#### Task instructions
The expected answer is the set of lines in the data below between the line holding "For medlemmer (1130, 77)" and the line holding "Nyheter (1017, 77)", inclusive, written out exactly.

** Records for this exercise follows **

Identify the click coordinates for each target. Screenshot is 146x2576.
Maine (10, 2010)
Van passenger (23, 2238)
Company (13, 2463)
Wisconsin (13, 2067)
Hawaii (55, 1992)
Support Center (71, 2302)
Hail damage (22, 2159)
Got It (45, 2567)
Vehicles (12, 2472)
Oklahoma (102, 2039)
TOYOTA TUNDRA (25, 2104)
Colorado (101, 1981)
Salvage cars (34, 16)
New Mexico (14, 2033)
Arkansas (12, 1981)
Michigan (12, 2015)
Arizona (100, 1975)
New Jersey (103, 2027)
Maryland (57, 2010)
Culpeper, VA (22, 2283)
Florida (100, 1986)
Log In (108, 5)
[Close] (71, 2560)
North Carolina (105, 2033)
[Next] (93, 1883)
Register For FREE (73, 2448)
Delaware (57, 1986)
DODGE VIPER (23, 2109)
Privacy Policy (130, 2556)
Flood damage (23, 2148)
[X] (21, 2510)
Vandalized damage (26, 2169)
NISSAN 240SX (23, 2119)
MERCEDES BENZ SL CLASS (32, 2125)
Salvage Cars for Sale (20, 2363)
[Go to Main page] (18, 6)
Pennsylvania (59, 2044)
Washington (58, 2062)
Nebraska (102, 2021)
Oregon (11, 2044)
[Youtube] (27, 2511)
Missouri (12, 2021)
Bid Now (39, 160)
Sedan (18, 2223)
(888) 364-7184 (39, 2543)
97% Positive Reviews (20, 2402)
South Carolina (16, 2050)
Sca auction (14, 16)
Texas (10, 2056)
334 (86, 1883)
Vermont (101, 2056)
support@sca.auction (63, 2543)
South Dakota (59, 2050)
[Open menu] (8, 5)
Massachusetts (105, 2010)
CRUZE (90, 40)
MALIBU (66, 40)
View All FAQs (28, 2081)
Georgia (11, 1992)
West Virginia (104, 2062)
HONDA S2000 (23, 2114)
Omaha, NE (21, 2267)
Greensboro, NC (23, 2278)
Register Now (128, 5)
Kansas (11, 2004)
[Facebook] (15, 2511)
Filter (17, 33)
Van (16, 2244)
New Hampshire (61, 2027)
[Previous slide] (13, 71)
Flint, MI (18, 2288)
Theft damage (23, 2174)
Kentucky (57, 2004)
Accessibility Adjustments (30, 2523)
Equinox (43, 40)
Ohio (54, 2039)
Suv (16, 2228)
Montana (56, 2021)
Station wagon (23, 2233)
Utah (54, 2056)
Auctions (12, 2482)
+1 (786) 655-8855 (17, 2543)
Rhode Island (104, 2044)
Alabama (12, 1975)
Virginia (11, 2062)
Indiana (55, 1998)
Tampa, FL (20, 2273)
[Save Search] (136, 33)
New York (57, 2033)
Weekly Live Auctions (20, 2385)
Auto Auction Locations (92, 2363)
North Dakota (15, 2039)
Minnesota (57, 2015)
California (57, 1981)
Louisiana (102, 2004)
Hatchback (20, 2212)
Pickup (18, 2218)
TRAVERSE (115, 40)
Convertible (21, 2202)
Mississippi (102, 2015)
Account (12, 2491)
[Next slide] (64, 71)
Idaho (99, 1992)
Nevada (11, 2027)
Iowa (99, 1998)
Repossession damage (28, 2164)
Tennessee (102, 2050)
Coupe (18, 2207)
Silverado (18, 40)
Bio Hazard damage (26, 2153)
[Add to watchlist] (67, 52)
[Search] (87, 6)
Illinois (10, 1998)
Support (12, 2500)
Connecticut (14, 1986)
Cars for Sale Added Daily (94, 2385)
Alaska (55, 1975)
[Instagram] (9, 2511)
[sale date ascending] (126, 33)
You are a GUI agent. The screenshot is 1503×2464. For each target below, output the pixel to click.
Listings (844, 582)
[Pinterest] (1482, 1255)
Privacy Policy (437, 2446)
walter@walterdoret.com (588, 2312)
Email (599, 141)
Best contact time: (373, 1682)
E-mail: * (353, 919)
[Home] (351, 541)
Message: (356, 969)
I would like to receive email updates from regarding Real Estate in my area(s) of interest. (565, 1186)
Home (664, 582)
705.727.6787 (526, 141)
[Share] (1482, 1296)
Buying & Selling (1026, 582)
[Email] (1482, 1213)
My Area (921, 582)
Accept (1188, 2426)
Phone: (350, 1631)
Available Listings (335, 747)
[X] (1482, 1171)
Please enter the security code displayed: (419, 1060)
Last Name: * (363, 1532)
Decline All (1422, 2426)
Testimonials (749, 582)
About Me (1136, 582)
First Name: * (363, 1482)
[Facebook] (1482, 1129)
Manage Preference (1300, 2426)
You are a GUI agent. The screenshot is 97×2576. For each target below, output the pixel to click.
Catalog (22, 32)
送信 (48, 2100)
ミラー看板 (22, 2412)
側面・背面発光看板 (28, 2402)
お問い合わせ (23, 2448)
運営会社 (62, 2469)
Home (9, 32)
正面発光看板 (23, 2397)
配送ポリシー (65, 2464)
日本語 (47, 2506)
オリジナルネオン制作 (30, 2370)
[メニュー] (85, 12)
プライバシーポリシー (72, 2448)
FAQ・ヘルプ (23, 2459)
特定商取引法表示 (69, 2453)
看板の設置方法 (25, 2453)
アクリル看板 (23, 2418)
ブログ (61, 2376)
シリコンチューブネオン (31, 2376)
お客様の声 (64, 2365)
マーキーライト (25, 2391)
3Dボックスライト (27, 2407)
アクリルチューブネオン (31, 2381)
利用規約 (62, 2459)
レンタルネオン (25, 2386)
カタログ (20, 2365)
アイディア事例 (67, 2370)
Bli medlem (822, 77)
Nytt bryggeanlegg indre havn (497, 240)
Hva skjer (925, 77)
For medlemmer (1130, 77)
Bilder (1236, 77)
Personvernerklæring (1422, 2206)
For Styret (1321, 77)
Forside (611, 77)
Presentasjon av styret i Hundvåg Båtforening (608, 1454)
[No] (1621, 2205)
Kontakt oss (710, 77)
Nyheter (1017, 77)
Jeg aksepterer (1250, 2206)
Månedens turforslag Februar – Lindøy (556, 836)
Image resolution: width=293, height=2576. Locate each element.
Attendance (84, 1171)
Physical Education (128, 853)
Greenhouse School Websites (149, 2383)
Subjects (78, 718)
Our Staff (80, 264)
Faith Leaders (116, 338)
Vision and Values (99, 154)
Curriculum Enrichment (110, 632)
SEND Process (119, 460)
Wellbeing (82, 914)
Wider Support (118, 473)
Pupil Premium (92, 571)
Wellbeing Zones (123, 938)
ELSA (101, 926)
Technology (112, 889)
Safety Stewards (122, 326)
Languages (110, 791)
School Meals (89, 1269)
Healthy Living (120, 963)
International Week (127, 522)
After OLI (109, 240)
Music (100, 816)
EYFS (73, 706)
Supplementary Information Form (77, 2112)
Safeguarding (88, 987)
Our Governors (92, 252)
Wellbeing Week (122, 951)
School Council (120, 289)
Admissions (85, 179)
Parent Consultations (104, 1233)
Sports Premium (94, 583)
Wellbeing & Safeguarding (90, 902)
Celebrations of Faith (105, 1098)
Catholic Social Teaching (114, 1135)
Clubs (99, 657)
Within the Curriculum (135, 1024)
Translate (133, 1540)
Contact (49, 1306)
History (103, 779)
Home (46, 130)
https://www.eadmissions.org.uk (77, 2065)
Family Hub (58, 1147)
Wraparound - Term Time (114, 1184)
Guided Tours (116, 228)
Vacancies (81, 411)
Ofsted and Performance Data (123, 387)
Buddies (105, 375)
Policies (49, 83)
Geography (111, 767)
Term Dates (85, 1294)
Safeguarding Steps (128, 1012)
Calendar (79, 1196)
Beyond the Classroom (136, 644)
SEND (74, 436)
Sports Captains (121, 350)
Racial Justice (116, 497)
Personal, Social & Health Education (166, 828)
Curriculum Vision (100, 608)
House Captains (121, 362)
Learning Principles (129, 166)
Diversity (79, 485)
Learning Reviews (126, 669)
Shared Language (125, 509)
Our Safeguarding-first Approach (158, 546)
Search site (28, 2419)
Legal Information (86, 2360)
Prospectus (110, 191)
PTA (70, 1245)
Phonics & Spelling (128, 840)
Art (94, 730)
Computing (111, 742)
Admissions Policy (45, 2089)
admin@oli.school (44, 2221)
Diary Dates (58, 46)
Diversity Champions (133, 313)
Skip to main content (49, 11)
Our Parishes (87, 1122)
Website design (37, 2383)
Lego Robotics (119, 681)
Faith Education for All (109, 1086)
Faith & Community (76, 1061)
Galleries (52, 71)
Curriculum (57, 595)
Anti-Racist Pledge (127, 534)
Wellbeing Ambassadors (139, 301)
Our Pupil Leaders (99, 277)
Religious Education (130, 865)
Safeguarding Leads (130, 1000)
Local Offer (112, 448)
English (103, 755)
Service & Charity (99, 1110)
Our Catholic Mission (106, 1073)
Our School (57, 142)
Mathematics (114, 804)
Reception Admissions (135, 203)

** End of Records for this exercise **

#### Answer to this exercise
For medlemmer (1130, 77)
Bilder (1236, 77)
Personvernerklæring (1422, 2206)
For Styret (1321, 77)
Forside (611, 77)
Presentasjon av styret i Hundvåg Båtforening (608, 1454)
[No] (1621, 2205)
Kontakt oss (710, 77)
Nyheter (1017, 77)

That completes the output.